═══ Selected text ═══
Camille Norment (born 1970) is an Oslo-based multimedia artist who works with sound, installation, sculpture, drawing, performance, and video. Norment also works as a musician and composer. She performs with Vegar Vårdal and Håvard Skaset in the Camille Norment Trio.

== Education and career ==
Camille Norment was born in Silver Spring, Maryland in 1970. She studied interactive technologies at New York University and literary science and history of art at the University of Michigan. In the late 1990s, Norment worked at Interval Research, a research and development technology laboratory co-founded by Paul Allen and David Liddle. There, she worked on haptically manipulating media, among other projects.

In 2015, the Office for Contemporary Art Norway (OCA) selected her to represent Norway in the Nordic Pavilion at the Venice Biennale, where she presented her work "Rapture".

Additionally, Norment has completed several commissioned works to public spaces, amongst others the sound installation "Within the Toll" (2011) for Henie Onstad Kunstsenter and her 2008 work "Triplight", which in 2013 was featured at the entrance of the MoMA exhibition "Soundings: A Contemporary Score."
═══
According to the biography above, how did Norment come to represent Norway at the Venice Biennale in 2015?
═══ Exercise data ═══
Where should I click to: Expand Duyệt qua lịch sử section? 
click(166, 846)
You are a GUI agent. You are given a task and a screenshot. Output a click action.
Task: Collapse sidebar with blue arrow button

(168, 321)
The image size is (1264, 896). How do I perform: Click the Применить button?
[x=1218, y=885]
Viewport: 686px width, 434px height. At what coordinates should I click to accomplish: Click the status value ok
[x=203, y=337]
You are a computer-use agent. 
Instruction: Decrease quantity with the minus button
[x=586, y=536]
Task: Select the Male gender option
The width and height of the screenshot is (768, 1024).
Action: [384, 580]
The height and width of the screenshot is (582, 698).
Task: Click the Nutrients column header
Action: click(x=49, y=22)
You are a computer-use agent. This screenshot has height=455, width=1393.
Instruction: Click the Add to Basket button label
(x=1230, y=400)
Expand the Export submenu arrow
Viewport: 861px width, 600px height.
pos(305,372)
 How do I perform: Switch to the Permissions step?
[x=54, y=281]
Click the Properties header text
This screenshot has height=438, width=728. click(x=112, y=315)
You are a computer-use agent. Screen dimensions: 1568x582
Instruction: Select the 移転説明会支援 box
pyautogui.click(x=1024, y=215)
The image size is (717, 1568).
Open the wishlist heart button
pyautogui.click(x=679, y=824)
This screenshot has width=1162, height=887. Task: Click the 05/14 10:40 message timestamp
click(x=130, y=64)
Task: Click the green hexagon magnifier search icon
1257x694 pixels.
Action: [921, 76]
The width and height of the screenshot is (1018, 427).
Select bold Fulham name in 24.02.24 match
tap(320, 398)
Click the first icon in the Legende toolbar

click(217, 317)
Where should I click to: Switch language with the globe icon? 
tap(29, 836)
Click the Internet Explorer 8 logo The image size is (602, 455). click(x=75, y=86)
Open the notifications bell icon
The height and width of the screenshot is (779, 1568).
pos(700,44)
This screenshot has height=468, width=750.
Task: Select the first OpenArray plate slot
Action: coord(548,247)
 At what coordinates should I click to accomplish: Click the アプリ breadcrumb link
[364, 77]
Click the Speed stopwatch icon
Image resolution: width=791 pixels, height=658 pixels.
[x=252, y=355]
═══
* [Result of the exercise]:
The Office for Contemporary Art Norway (OCA) selected her to represent Norway in the Nordic Pavilion at the 2015 Venice Biennale. There she presented her work "Rapture".